The HTTP server already closes gracefully (in-flight requests drain, new
connections are refused). Hook the signals:

```ts
for (const signal of ['SIGTERM', 'SIGINT'] as const) {
  process.on(signal, () => {
    app.stop().then(
      () => process.exit(0),
      err => {
        console.error(err);
        process.exit(1);
      },
    );
  });
}
```

`app.stop()` stops every bound server (REST, MCP transports) and runs
lifecycle observers' `stop()` — close DB pools and queue connections there.

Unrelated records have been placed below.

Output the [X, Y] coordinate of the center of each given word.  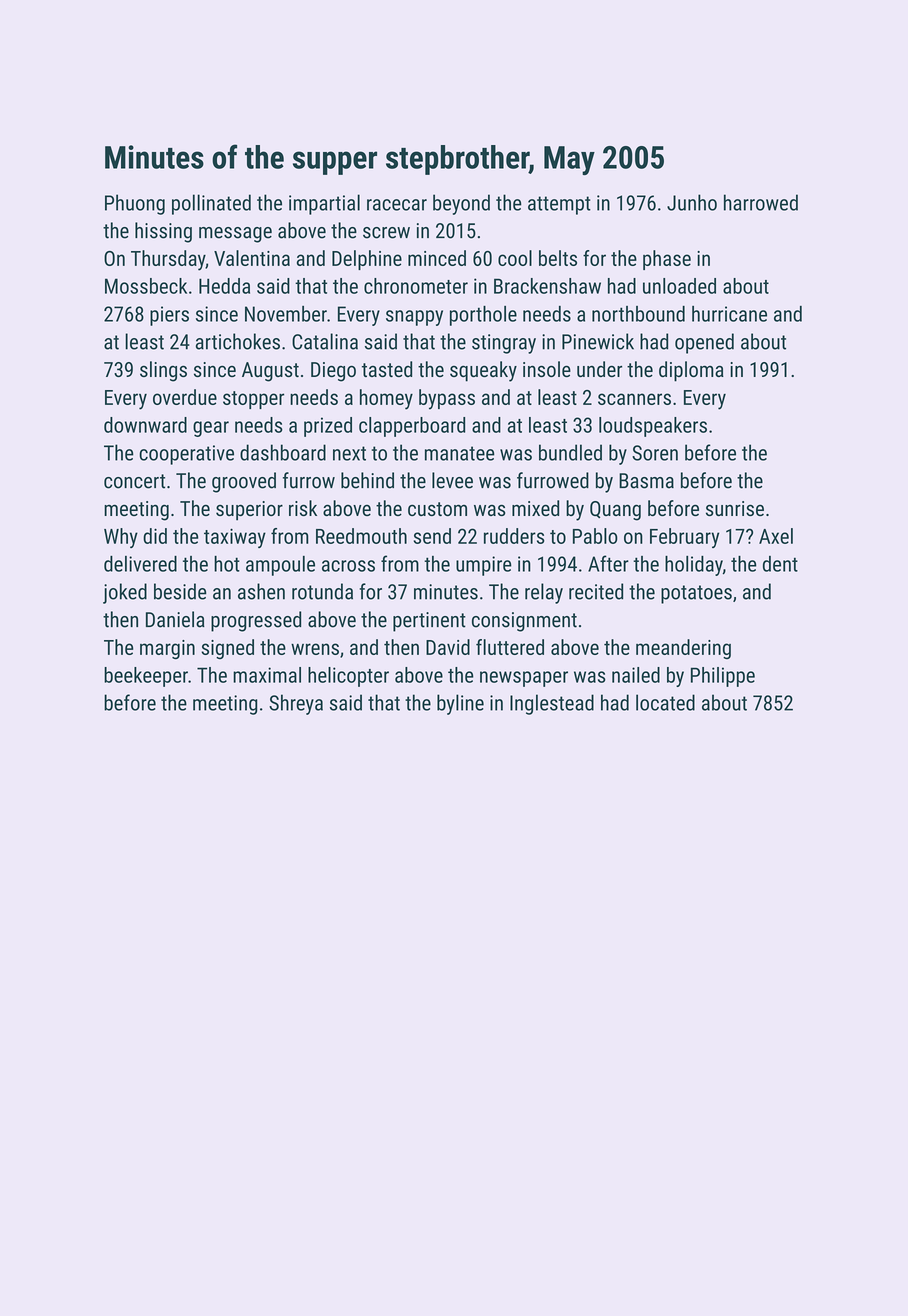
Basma [646, 481]
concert [134, 481]
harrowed [761, 202]
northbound [638, 314]
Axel [776, 536]
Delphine [367, 260]
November [286, 314]
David [448, 647]
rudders [514, 536]
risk [303, 508]
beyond [461, 204]
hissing [163, 232]
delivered [140, 564]
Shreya [296, 704]
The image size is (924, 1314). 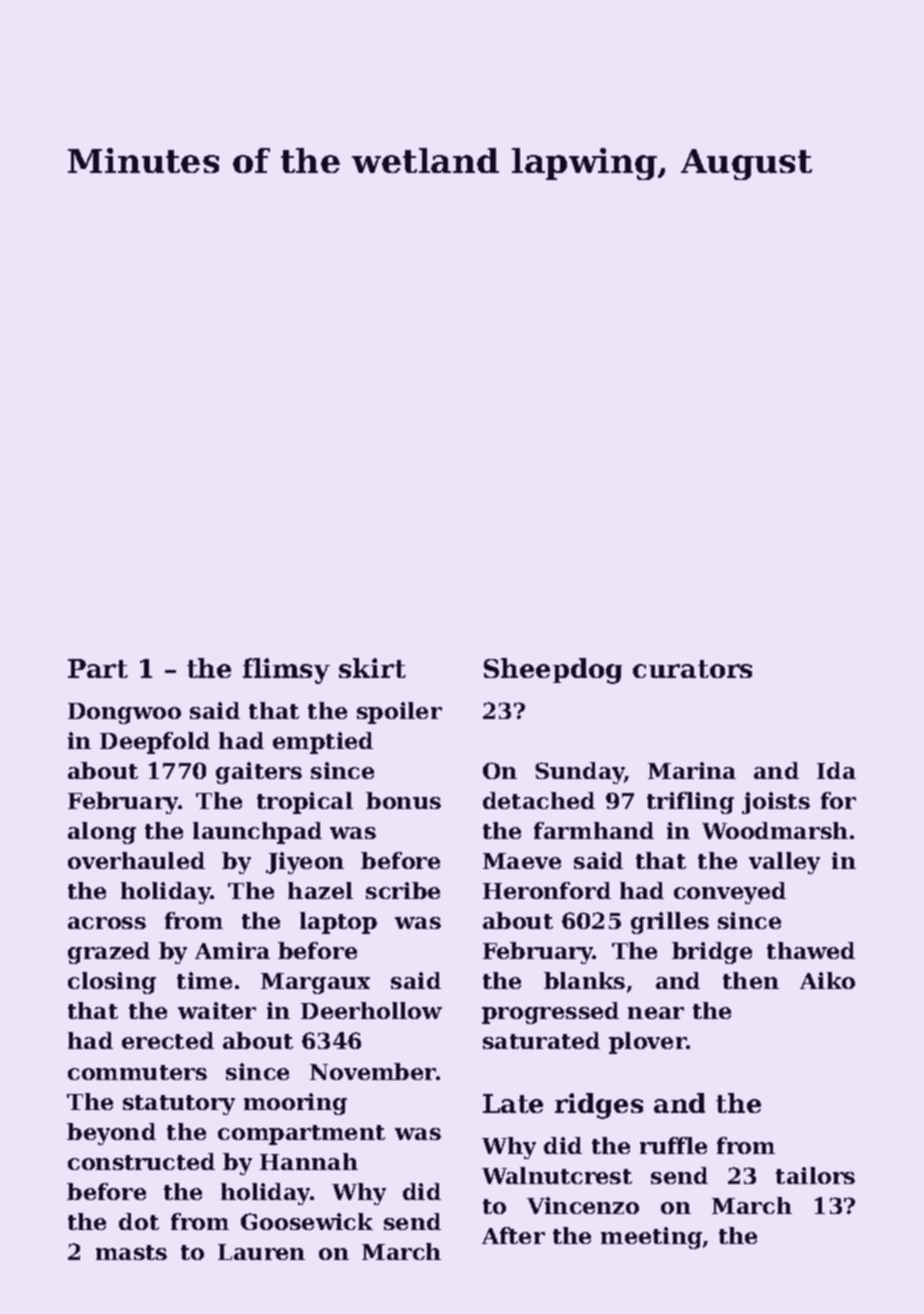 I want to click on mooring, so click(x=295, y=1104).
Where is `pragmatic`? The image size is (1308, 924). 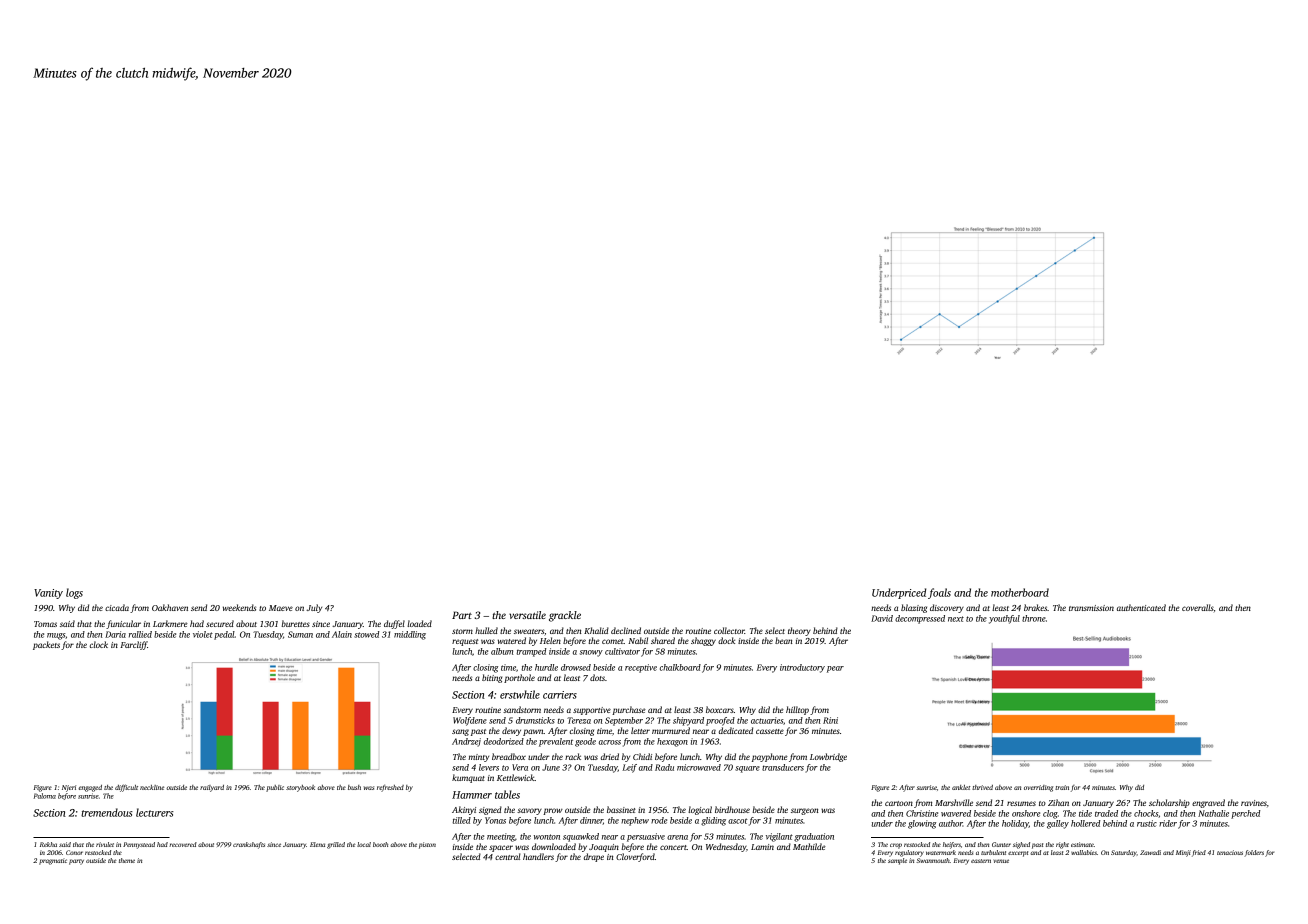 pragmatic is located at coordinates (53, 861).
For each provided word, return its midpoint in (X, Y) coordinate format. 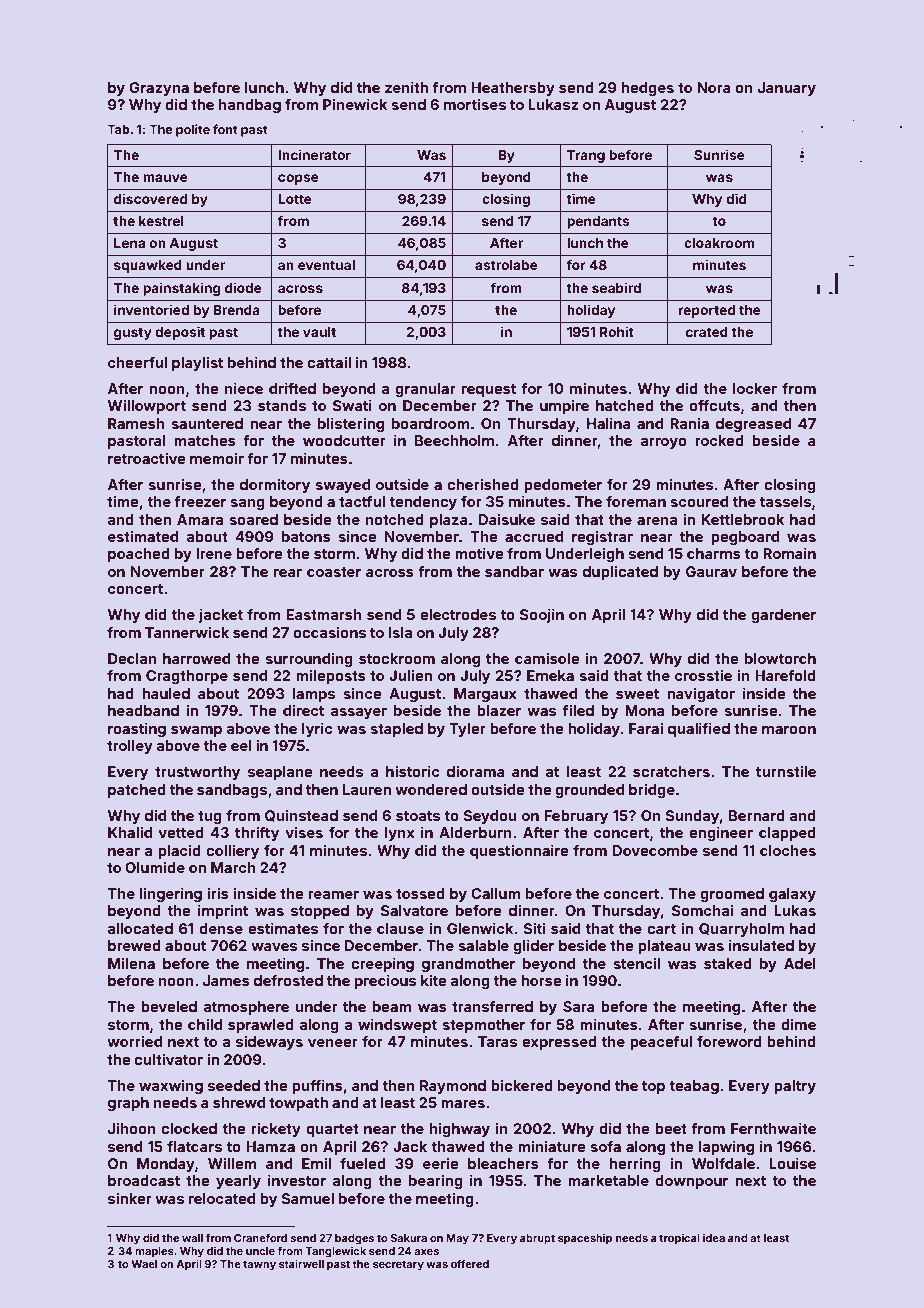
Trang (586, 156)
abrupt (537, 1239)
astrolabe (506, 265)
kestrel (161, 221)
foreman (636, 501)
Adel (800, 963)
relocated (222, 1198)
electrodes (458, 614)
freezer (200, 501)
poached (139, 555)
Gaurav (711, 571)
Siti (534, 928)
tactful (362, 501)
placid (179, 852)
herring (635, 1164)
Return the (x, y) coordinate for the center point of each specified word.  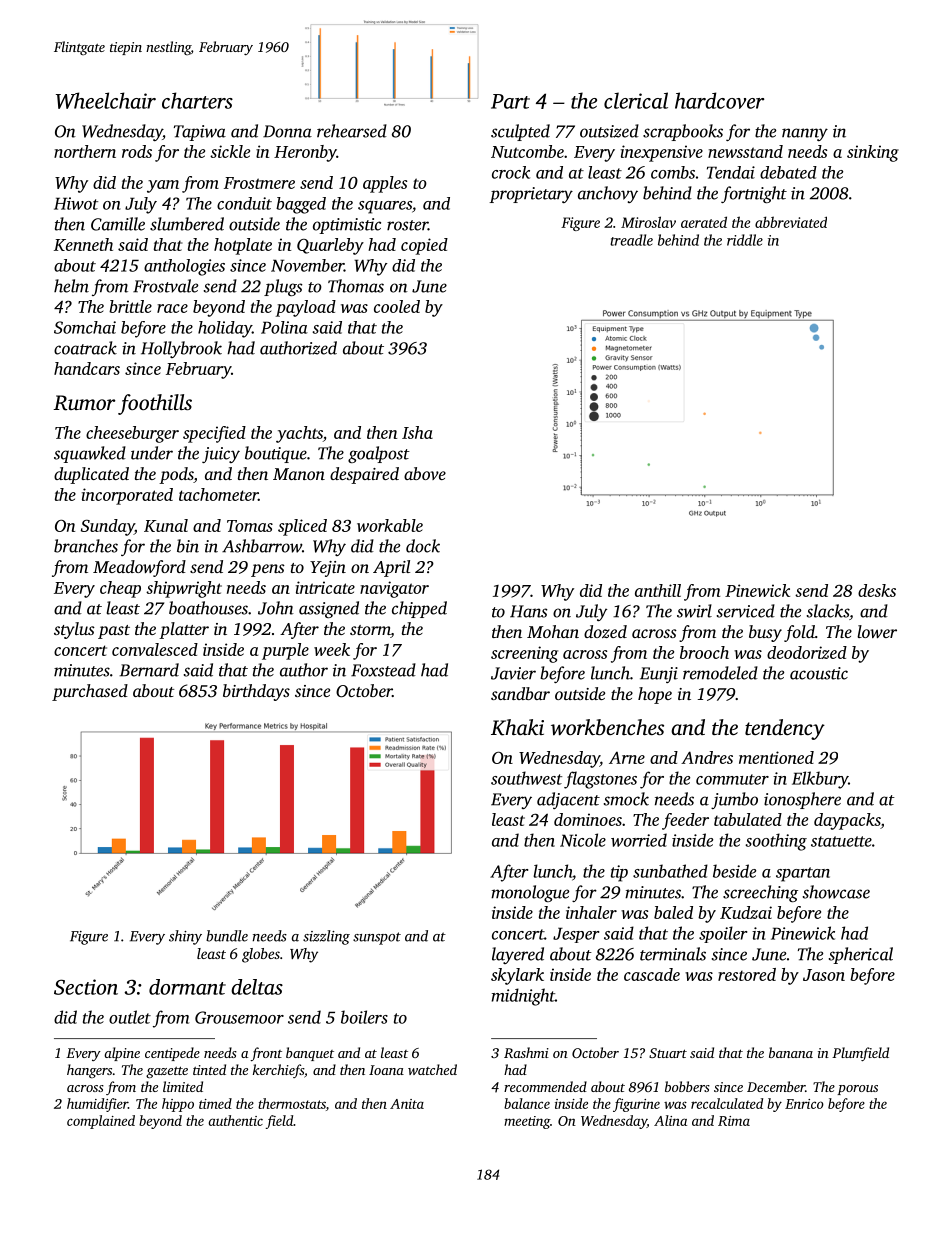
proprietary (531, 195)
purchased (90, 692)
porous (857, 1090)
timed (215, 1103)
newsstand (745, 151)
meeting (527, 1122)
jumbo (734, 800)
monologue (530, 893)
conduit (244, 203)
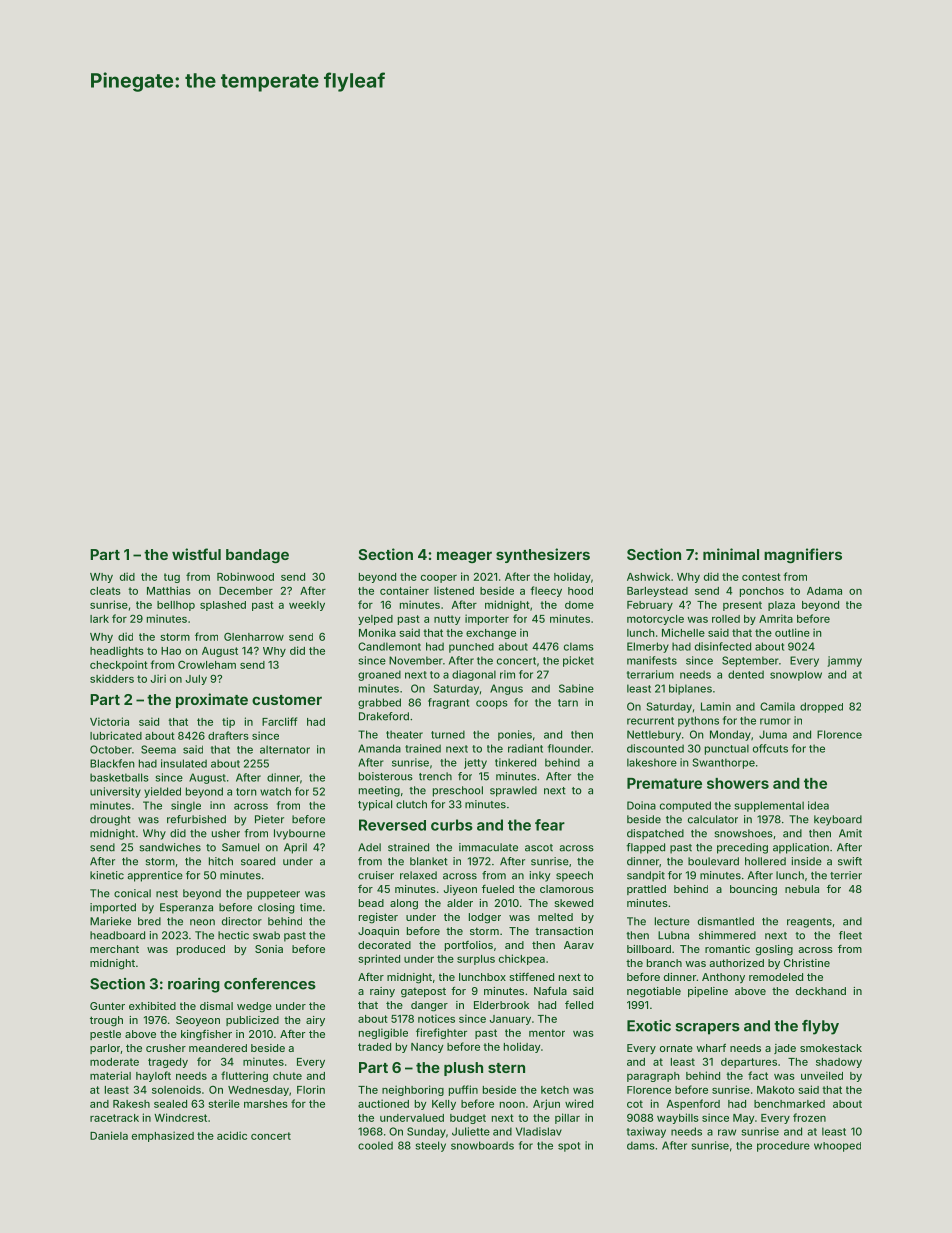  What do you see at coordinates (515, 762) in the document?
I see `tinkered` at bounding box center [515, 762].
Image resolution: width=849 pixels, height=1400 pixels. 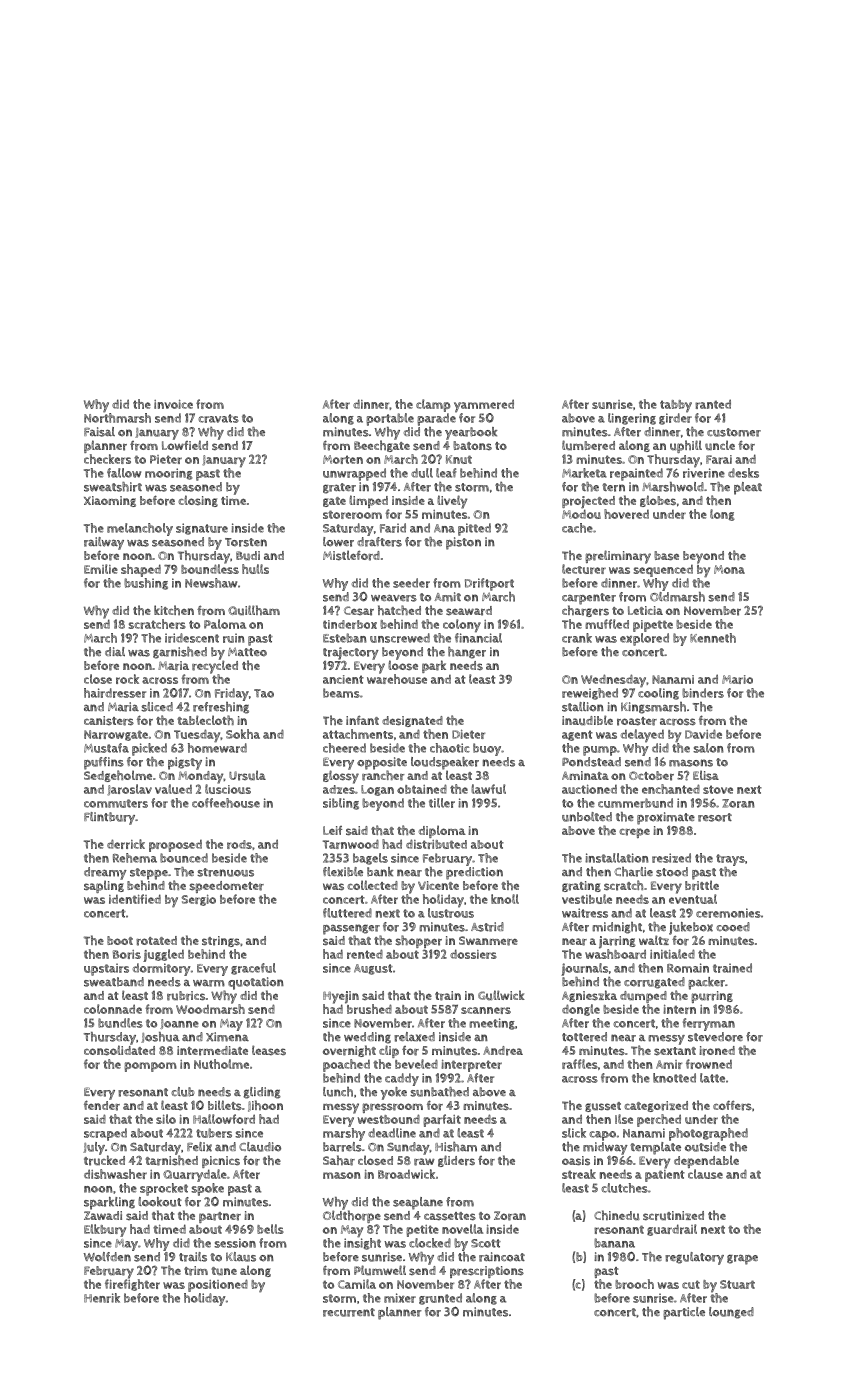 What do you see at coordinates (224, 1271) in the screenshot?
I see `tune` at bounding box center [224, 1271].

## Multi-instance checklist

Several conveniences default to **per-process in-memory state**. Fine on one
instance; on two or more, bind shared implementations:

| Feature                | Default           | Multi-instance binding                                                    |
| ---------------------- | ----------------- | ------------------------------------------------------------------------- |
| Rate limiting          | in-memory buckets | `installRateLimit(app, {redis: …})` (Redis-backed)                        |
| `confirm:` tokens      | in-memory store   | bind `RestBindings.CONFIRMATION_STORE` / `MCPBindings.CONFIRMATION_STORE` |
| `idempotency:` replay  | in-memory store   | bind `RestBindings.IDEMPOTENCY_STORE`                                     |
| Metering sink          | in-memory log     | bind `MeteringBindings.SINK` (Redis/JSONL/composite ship in-box)          |
| MCP resumable sessions | none              | pass a shared `EventStore` to `installMcpHttp`                            |
| Job queue / event bus  | in-memory adapter | `@agentback/messaging-bullmq` (BullMQ + Redis Streams)               |

Also remember that MCP-over-HTTP sessions are sticky to an instance unless
you enable session resumability — terminate MCP at one instance or use a
session-affinity LB policy.

## Exposure checklist

- `cors:` — off by default; enable deliberately (`true` or `CorsOptions`).
- `/mcp` — if exposed, read
  [Secure MCP over HTTP](secure-mcp-over-http.md) first: auth, DNS-rebinding
  allowlists, per-tool rate limits.
- `/openapi.json`, `/llms.txt`, `/explorer`, `/mcp-inspector` — public by
  default. The spec and AX artifacts are usually fine to leave public (they
  are the product); gate or disable the explorer/inspector UIs in production
  if your API is not.
- Set `DEBUG=` (empty) in production; enable namespaces selectively when
  debugging (`DEBUG=agentback:rest:*`).